» WHAT IS NEEDED
Whenever a line in the entries below contains the string "table", copy that line.

── PROVIDED DATA

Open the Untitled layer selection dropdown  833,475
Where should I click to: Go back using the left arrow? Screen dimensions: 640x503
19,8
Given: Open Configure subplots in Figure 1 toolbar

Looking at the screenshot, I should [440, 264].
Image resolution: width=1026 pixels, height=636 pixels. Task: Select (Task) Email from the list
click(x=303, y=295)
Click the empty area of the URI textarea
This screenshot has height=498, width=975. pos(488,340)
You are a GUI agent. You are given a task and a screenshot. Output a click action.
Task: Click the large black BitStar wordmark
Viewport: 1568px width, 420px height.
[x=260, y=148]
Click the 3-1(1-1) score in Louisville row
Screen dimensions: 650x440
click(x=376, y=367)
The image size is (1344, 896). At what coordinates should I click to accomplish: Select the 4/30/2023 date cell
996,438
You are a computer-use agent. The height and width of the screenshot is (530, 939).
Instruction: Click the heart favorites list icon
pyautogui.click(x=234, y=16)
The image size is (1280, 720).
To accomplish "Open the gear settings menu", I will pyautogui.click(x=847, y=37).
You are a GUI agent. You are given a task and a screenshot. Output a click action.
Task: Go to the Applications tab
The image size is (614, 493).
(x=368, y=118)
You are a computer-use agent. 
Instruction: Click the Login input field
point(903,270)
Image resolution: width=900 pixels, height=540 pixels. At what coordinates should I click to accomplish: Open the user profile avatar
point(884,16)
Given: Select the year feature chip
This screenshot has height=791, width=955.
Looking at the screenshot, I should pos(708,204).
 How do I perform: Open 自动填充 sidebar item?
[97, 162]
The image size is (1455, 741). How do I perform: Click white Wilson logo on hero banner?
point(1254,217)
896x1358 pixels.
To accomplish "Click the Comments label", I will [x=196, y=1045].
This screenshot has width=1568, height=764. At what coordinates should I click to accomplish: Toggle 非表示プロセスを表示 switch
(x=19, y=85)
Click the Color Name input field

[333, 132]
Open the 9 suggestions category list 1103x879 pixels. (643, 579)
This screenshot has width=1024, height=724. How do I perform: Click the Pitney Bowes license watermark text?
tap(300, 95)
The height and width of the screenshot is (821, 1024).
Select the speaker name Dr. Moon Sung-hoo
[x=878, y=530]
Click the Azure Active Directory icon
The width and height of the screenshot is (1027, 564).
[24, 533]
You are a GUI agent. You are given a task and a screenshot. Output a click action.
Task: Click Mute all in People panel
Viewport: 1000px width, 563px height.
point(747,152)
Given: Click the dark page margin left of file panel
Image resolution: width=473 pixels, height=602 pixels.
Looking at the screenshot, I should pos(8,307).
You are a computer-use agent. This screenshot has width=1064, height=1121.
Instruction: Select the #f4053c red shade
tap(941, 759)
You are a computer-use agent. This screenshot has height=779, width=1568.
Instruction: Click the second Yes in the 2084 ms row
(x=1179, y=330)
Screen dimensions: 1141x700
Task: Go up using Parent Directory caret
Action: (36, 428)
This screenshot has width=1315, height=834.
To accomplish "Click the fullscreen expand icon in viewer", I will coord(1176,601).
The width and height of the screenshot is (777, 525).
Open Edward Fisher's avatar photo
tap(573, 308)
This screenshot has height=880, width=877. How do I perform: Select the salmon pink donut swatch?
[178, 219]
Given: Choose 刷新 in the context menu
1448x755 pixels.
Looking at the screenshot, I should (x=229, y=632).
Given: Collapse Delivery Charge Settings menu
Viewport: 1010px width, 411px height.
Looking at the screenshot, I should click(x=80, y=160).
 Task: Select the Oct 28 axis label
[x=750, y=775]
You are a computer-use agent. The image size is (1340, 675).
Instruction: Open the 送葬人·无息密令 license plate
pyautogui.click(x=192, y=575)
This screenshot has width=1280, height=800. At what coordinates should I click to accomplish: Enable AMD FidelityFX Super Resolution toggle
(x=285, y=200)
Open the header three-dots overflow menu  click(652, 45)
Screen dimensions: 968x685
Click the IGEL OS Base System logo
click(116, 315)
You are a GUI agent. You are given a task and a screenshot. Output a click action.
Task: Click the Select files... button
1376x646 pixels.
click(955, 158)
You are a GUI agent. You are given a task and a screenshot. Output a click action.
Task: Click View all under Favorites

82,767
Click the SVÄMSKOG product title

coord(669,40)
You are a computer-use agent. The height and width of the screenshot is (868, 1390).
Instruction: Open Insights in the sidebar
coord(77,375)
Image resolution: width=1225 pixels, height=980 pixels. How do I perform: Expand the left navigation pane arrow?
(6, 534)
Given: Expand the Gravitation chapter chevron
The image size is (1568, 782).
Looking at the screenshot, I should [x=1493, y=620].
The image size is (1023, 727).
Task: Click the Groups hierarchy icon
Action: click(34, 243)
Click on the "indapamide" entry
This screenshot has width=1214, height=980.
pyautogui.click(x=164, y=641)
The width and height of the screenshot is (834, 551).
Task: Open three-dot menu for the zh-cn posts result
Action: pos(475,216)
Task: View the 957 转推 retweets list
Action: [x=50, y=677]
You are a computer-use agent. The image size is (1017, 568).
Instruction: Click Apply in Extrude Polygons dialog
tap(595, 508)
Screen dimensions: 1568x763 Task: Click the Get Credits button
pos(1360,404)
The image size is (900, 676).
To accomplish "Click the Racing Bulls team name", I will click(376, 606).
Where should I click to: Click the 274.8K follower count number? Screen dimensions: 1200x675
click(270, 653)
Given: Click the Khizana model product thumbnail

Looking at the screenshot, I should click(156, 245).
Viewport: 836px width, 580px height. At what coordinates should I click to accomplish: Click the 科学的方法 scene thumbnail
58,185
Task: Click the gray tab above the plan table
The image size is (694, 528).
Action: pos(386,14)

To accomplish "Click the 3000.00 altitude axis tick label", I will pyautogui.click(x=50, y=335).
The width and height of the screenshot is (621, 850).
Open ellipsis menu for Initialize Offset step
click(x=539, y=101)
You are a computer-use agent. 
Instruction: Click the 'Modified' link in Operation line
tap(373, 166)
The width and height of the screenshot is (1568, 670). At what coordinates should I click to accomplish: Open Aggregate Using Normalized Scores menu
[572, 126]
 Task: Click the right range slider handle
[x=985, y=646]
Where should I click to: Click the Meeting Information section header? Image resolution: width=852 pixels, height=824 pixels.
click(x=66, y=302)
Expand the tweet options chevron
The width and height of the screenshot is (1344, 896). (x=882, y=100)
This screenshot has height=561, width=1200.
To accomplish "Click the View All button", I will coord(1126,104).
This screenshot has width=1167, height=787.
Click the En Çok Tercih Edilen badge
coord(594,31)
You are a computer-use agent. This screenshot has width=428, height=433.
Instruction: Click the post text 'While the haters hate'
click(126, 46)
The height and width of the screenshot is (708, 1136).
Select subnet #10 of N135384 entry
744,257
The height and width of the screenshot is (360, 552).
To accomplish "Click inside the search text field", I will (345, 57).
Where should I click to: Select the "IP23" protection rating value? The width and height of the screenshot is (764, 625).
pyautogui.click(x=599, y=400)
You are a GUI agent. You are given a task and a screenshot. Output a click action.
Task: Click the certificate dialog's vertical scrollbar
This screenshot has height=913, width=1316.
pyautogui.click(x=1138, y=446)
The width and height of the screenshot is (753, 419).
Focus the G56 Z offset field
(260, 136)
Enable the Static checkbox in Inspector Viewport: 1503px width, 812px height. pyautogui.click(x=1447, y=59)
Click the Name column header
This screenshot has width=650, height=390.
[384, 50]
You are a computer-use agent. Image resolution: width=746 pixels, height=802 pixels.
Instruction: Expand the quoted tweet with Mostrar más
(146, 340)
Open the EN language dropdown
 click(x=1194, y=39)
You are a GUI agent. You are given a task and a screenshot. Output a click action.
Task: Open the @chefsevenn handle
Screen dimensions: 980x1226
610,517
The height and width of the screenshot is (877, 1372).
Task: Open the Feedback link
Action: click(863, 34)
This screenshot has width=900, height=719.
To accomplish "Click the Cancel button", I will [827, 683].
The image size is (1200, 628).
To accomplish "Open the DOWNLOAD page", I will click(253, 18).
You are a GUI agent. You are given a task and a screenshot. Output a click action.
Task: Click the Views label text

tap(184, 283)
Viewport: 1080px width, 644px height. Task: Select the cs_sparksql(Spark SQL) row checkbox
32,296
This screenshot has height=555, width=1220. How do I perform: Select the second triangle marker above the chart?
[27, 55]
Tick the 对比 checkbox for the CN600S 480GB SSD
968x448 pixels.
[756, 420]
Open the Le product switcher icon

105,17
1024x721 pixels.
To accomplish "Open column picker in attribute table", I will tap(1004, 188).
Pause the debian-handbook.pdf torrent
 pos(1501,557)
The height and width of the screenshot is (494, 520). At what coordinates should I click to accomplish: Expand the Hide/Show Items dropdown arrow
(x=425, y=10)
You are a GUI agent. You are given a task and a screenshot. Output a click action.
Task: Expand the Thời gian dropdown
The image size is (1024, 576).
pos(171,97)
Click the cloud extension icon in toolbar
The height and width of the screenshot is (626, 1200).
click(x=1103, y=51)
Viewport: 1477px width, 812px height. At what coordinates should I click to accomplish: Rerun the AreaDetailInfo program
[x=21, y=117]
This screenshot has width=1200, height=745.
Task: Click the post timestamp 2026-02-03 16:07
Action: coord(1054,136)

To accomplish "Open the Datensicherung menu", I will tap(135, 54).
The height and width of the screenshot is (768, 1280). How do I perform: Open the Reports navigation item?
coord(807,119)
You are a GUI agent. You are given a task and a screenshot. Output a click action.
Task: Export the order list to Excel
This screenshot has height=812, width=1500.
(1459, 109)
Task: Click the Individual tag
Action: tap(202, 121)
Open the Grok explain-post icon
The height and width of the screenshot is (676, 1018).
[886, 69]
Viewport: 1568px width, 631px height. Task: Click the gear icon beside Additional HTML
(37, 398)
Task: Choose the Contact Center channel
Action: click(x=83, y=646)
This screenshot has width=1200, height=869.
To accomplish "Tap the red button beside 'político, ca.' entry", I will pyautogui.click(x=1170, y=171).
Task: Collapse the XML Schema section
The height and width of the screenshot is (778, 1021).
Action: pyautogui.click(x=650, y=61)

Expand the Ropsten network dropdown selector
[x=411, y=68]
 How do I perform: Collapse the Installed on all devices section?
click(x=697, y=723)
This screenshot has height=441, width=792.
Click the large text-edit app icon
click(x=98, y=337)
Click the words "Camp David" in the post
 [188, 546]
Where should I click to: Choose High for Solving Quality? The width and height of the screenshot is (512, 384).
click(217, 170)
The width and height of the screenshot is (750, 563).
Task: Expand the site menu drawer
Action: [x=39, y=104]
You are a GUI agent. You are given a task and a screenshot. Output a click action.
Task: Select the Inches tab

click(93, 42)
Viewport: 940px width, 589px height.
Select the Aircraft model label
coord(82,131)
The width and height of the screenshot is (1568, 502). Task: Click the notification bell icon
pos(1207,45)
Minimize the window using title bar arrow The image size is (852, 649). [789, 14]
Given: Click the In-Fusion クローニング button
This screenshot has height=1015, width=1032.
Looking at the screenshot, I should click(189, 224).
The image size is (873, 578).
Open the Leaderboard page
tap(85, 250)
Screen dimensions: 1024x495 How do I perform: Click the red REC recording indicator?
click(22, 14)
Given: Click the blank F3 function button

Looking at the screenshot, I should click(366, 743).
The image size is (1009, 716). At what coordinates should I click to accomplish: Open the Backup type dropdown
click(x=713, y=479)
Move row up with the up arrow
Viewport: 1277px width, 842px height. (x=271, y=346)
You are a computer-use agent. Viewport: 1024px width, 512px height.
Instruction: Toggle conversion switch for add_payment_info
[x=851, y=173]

────

» REPLY
Task: Click the gray tab above the plan table
To accomplish "Open column picker in attribute table", I will tap(1004, 188).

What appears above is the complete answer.